Monday, September 27, 2010

They Call Them The Squanderers

What immortal hand or eye
Could frame thy fearful symmetry? 
- William Blake

There is a fearful symmetry when one compares the Bush presidency with the Obama presidency, regardless of where on the political spectrum you place yourself.

Bush first came into office amidst acrimony over Florida's hanging chads and the recounts. He and his coterie of right wing advisers were soon handed an unsought but nevertheless welcomed political gift in the form of the 9/11 attacks. Taking a righteous first step in Afghanistan, Bush was, just a few years later so far off course courtesy of the invasion of Iraq that he could never recover. Falling prey to a combination of blind anger, some sort of oedipal hangover, and shoddy or invented intelligence, his administration went on a war spending spree that was compounded by exhilaratingly unfair tax cuts for the wealthy.

The result? Trillions of dollars in public debt that a healthy financial system would have had trouble digesting, and which, as we know, an overheated, corrupt system simply could not cope with.

The lingering image of George W. Bush will be his look of surprised consternation as things began crumbling around him in 2006. He looked like someone who had just had a wet towel snapped at him in the boys' locker room. Everyone, including himself, knew he was out of his depth.

Very few people have doubted Obama's innate intelligence, his mental toughness or his high level of education. Yet, the President is turning out to be one of the most curious cases in American political history.

He, too, felt the sting of acid tongues during his campaign and immediately after. The gift-wrapped political present he and the Democrats received was, of course, the Great Recession.


He also received another present, sort of a cherry bomb in the mailbox - that is, the virulent, racist antipathy of the everyday right wing and that of the radical, shadowy Tea Party backers and its rank and file.

That kind of vitriol certainly has been of no help in helping the country recover economically. The Republicans have insulted while Rome burns.

But Obama missed a number of golden moments in the first year of his administration, as well. Instead of creating a seemingly technical "package" of health care reform measures, more urgently he needed to sell it to the nation as a way for individuals and small businesses to save money, save money, save money and be safe from the predations of big health and pharma.

The altruism of the bill is clear to clear-thinking people. But altruism wasn't a big sell to the middle and upper middle classes as they watched their home equity and savings erode before their eyes, and as they suddenly become horrified at the prospects looking their children in the eye.

For a person who was almost too absorbed in image building in 2008, Obama became absurdly aloof from such concerns once he was sworn in.

Piled on that has been a perceived lack of focus, occasionally in policy choices, and almost always in presentation of some excellent legislation and its benefits. A whistle stop tour of 50 stimulus projects in 50 states would have been a good common touch. Maybe he should have ruled from the road one week a month to personally oversee the reconstruction efforts. That goes double for the oil calamity in the Gulf.

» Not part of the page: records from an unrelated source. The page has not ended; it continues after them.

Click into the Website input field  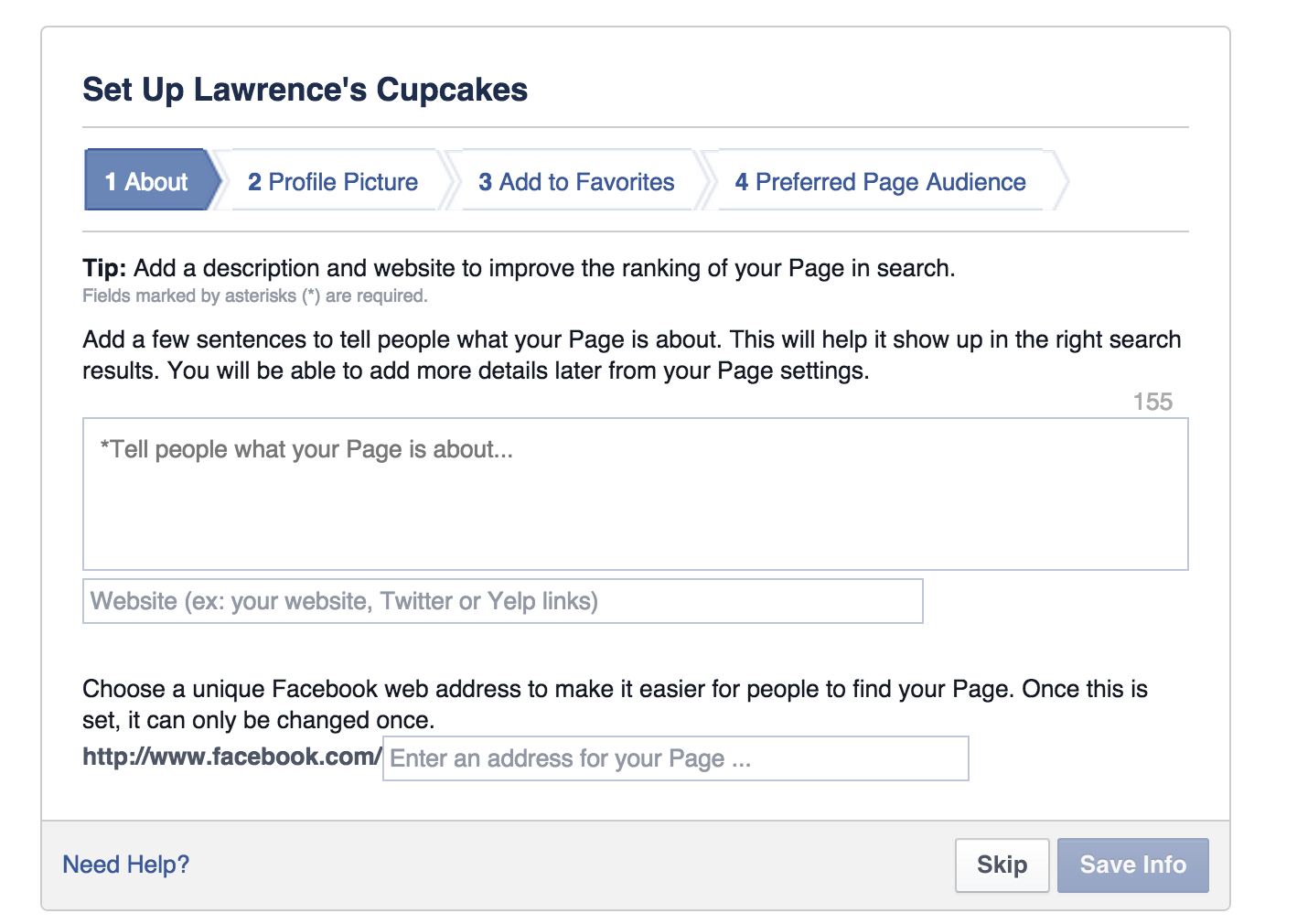(503, 601)
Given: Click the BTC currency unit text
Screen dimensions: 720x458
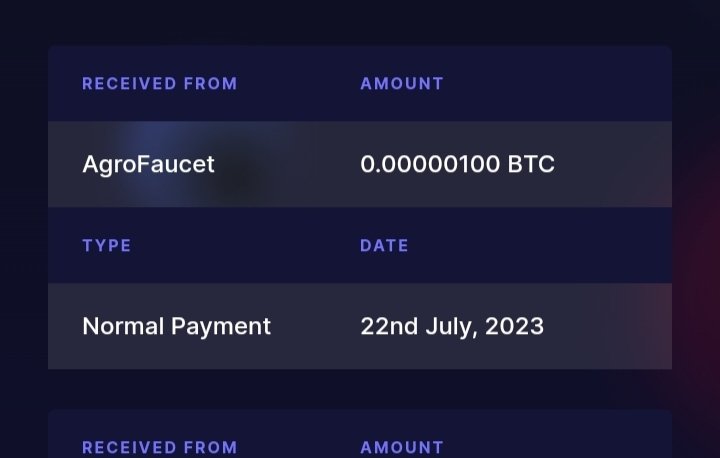Looking at the screenshot, I should pos(531,164).
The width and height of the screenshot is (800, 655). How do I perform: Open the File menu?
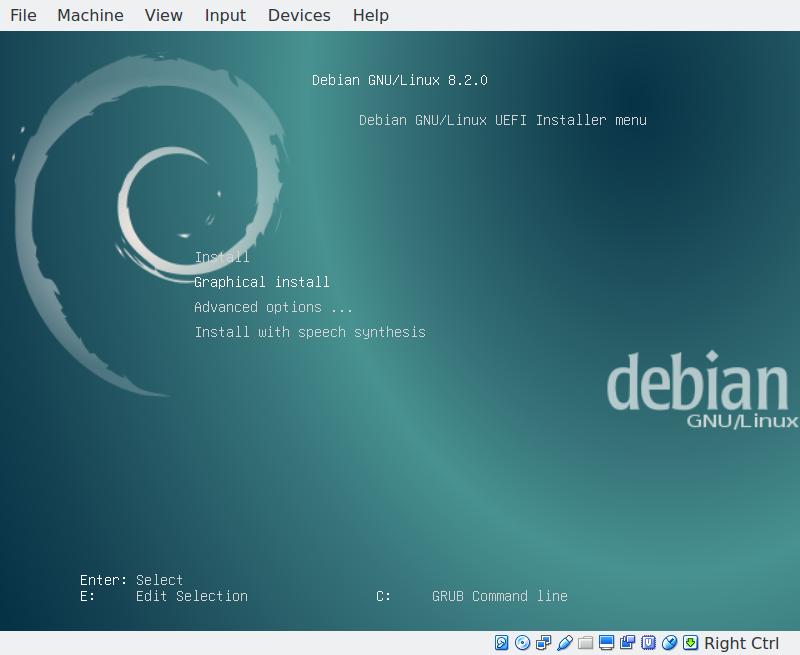[23, 15]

In the cowardly new world of avalanches of web site info and solitary interaction with those data and images on a hyper-privatized screen, the political "consumer" was left on his and her own to make sense of what in god's name was happening. Imagine FDR only relying on fireside chats on radio to keep the American public's morale up in the 1930s.

Completely mystifying is what appears, to an average consumer of television news, a complete abandonment of the "youth market." While the President was on his tour of 50 projects in 50 states, he could have stopped at 50 college campuses to speak, not about our current travails, but about education and tomorrow's leaders and the Future as an American idea, which is sunnier than anyone can imagine right now.

18 to 23 year-olds would not have hammered him on his birth certificate, his faith, his family vacation choices. They would have been thirsty to have heard news about tomorrow and tomorrow and tomorrow. Youth is innately narcissistic - tell them about their coming days. If nothing else, he could have shown a hearty thanks to one of the constituencies that put him in the White House.

Bush came to 1600 Pennsylvania Avenue with little political capital and when he accidentally found the entire world behind him ready to seek a multinational way to eradicate terrorism, he reverted to 19th century jingoism and go-it-alone policies that have killed hundreds of thousands and cost a trillion dollars. It's jaw dropping how much Bush and his cronies squandered.

Obama, who came into the White House with the whole country and most of the world ready to follow us into recovery, has stumbled not so much in a material way, but in what, in the final analysis, counts the most: leadership. He has squandered time and his substantial personal appeal as he has failed to take on the right wing in a consistently tough way. (Where's Joe Biden when you need him?)

Perhaps we are in a new country, like Alice Through The Looking Glass. We find ourselves, thanks to almost ten years of mis-management and wasted money and spirit, Americans in Squanderland.